Wo ist der Schalter für die Freude?
Schwangerschaft und Geburt können bei Müttern zu Depressionen führen
»Ich kann mir überhaupt nicht vorstellen, dass ich bald für ein Baby sorgen soll. Ich wollte doch eine glückliche Mama sein, jetzt habe ich Angst davor«, schreibt die schwangere Katja in einem Internetforum. Eine andere Schwangere schildert, wie sehr sie sich bis zum sechsten Monat auf das Kind gefreut habe. »Jetzt leide ich unter Panikattacken und kann mir nicht vorstellen, je wieder glücklich zu sein.« Aber genau dieses Glücklich-Sein wird von Eltern und Schwiegereltern, Kolleginnen und Kollegen erwartet. Viele Schwangere schämen sich, wenn sie der Erwartung nicht entsprechen.
Unter anderem deshalb werden Schwangerschaftsdepressionen, die bei 10 bis 20 Prozent der Frauen auftreten, oft nicht oder sehr spät erkannt oder als hormonell bedingte Stimmungsschwankungen abgetan. Viele Beschwerden wie starke Müdigkeit, Schlafstörungen bis hin zu Selbstzweifeln sind für Schwangere nicht ungewöhnlich. Aber gerade weil die Diagnose nicht offensichtlich ist, braucht es fachärztlichen Rat. Nur so lässt sich eine Depression ausschließen oder erkennen und behandeln.
»Die Depression wird in der Regel durch das Zusammenspiel genetischer, psychosozialer und hormoneller Faktoren ausgelöst«, sagt Anette Kersting von der Universität Leipzig. Eine schwierige Lebenssituation, Probleme in der Partnerschaft und familiäre Vorbelastung erhöhen das Risiko, an Depressionen zu erkranken. Behandelt wird mit Psychotherapie und Bewegung, auf Psychopharmaka wird mit Rücksicht auf das ungeborene Kind möglichst verzichtet.

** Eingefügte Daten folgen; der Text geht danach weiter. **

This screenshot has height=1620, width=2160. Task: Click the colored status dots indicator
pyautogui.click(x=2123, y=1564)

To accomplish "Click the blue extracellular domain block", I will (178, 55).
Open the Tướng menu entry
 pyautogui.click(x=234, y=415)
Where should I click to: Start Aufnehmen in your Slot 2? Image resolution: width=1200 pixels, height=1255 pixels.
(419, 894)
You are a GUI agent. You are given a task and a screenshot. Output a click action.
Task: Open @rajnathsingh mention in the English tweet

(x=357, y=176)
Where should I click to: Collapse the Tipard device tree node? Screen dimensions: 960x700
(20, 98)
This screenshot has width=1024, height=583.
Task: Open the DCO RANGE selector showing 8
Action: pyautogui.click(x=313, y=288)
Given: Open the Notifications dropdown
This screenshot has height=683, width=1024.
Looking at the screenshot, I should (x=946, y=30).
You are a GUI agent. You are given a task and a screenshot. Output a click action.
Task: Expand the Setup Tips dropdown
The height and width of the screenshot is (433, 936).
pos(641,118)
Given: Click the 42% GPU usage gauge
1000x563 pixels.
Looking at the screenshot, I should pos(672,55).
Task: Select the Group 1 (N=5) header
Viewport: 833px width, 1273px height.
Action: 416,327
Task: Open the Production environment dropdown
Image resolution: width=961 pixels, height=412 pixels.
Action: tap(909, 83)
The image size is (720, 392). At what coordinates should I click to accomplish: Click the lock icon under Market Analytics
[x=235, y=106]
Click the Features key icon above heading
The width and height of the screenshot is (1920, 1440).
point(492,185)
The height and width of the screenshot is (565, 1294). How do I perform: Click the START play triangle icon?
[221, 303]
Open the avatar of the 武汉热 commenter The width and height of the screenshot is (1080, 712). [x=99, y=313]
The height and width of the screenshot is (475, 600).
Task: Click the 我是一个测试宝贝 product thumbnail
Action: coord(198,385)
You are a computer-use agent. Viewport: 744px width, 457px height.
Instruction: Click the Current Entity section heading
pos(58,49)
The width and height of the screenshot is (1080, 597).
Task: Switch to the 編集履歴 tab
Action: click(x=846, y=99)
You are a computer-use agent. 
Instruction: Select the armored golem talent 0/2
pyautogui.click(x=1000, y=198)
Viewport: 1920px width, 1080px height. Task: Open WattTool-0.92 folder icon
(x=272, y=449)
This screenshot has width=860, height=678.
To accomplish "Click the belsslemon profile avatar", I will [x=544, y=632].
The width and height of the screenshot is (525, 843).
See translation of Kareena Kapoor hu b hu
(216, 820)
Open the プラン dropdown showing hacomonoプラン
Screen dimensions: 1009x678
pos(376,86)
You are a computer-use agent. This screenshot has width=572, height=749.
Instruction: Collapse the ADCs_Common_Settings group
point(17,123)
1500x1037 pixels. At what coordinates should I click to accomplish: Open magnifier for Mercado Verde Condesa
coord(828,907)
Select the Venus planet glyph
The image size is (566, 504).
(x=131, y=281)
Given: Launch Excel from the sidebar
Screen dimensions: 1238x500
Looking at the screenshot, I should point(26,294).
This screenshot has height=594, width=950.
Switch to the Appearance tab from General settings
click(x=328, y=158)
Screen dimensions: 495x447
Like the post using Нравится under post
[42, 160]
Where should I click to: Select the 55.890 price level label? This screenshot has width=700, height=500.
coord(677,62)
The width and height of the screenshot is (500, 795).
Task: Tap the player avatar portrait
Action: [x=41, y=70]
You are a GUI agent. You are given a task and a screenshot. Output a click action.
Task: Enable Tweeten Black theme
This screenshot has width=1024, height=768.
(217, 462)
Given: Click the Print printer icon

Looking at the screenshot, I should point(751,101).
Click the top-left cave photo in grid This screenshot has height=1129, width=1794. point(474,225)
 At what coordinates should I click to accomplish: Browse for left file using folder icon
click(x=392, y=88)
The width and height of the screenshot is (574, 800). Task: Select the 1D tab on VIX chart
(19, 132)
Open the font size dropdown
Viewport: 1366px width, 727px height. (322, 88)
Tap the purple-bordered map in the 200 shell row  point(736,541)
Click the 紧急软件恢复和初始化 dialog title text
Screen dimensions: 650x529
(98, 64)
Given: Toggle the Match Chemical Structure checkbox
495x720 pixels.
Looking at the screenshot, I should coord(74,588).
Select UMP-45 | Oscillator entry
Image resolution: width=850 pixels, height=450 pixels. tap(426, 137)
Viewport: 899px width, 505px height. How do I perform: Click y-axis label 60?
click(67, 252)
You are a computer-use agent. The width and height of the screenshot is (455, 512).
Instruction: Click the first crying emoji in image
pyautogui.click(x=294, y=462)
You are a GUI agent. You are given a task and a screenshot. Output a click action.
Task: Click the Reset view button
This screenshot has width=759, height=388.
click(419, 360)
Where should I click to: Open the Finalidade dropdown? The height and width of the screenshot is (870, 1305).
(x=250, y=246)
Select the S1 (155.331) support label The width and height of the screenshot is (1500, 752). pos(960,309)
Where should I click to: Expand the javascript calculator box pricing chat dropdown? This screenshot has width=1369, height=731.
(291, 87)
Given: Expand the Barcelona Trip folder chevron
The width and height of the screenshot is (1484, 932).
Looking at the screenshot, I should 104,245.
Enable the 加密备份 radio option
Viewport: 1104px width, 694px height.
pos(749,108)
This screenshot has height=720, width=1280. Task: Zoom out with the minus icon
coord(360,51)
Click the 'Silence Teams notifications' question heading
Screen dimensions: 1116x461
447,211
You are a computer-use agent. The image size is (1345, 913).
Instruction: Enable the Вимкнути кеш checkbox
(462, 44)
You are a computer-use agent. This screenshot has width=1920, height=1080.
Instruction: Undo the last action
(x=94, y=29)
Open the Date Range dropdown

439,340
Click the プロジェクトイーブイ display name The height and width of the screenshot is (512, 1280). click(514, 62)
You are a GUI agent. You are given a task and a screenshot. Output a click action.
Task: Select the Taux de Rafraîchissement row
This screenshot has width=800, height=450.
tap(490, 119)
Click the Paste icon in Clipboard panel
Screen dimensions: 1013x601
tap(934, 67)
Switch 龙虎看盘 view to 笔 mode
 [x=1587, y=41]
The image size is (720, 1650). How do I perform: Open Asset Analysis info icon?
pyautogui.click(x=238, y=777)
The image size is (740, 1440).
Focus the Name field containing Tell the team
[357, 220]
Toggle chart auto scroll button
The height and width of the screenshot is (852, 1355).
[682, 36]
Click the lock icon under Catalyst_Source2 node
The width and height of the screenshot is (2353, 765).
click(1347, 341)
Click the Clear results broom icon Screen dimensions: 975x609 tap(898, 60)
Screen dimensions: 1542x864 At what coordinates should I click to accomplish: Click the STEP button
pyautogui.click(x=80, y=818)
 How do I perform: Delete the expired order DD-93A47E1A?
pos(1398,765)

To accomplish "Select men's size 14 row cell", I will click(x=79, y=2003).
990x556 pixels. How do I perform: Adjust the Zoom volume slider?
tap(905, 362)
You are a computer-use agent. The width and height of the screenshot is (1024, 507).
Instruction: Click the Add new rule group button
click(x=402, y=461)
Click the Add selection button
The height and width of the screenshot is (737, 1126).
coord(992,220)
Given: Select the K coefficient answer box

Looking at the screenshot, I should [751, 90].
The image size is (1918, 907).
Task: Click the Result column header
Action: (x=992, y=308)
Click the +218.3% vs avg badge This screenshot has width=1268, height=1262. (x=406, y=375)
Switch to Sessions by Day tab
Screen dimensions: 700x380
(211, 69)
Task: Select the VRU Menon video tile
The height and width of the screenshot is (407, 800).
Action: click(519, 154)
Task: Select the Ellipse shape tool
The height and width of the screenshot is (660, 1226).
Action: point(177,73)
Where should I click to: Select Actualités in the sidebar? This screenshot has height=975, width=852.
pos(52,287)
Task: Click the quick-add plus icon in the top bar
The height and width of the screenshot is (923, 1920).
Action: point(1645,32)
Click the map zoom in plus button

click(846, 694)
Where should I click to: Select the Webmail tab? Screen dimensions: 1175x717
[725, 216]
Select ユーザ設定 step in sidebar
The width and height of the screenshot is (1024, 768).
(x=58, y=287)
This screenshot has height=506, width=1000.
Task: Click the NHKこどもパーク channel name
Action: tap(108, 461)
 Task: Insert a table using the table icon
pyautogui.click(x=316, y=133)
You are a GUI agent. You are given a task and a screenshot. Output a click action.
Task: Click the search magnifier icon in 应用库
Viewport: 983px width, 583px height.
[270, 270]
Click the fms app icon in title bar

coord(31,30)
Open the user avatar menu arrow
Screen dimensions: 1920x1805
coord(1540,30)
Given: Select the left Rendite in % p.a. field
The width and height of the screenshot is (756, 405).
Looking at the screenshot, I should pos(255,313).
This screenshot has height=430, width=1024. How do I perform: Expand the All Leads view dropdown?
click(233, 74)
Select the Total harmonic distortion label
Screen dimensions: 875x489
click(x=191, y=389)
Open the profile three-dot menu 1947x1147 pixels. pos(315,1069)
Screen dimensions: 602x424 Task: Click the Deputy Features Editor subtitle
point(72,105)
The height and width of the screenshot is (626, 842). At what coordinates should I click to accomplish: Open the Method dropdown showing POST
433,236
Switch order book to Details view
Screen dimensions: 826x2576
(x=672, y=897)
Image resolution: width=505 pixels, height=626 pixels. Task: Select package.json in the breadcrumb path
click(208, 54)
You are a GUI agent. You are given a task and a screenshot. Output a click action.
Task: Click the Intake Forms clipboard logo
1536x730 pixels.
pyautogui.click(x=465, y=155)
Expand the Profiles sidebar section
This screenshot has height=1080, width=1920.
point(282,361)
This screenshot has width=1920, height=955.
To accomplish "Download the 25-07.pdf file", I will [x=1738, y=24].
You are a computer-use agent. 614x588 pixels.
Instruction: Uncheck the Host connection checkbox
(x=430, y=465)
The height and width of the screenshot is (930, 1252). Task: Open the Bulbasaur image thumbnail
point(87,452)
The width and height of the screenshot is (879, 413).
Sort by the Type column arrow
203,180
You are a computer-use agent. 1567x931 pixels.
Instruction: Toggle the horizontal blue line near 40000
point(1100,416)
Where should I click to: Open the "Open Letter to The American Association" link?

Auch nach der Geburt kann die Krankheit auftreten. Man spricht dann von einer Postpartalen Depression, die bis zu zwei Jahre nach der Geburt ausbrechen kann. »Mein Baby schreit viel, scheint niemals richtig satt zu werden. Es ist ein fremdes Wesen, das ich nicht verstehe und das mich nicht versteht. Ich frage mich ständig, was ich falsch mache, reagiere zugleich aggressiv auf diverse Ratschläge. Meine Gefühle für meinen Mann haben sich sehr verändert, ich mag keine Berührungen mehr. Wie soll das enden?«, fragt Conny im Internetforum verzweifelt. Die Postpartale Depression - nicht zu verwechseln mit dem weit verbreiteten nur wenige Tage anhaltenden »baby blues« - ist eine monatelange Stimmungslabilität. Risikofaktoren sind frühere psychische Erkrankungen, traumatische Erfahrungen, aber auch übertriebene Erwartungen an sich selbst.
Die Gefühle der Mutter gegenüber dem Kind sind von Entfremdung und Distanz bestimmt. Die Ohnmacht gegenüber den gleichgültigen Gefühlen und die Antriebslosigkeit erleben Mütter als sehr bedrückend. Frauen mit einer Postpartalen Depression sind erschöpft, reizbar und haben das Gefühl, der Aufgabe nicht gewachsen zu sein. Tatsächlich sinkt ihre Leistungsfähigkeit und mündet nicht selten in Bergen von schmutzigem Geschirr und unerledigter Wäsche. Die Frauen brauchen professionelle Hilfe, nicht nur wegen der Symptome, sondern auch wegen der erhöhten Selbstmordgefahr und dem Risiko, dass sich der Kontakt zwischen Mutter und Kind nicht normal entwickeln kann.
Hilfe kann fallbezogen in therapeutischen Maßnahmen wie einer Mutter-Kind-Spieltherapie und Psychotherapie, eventuell in Kombination mit Antidepressiva - gegebenenfalls auch vorübergehend in einer Klinik - bestehen. Unterstützung durch Partner und Familie kann die Genesung unterstützen. Eine zeitweilige Trennung des Babys von der Mutter sehen Fachleute dagegen kritisch. Spezialambulanzen helfen, den optimalen Behandlungsweg zu ermitteln.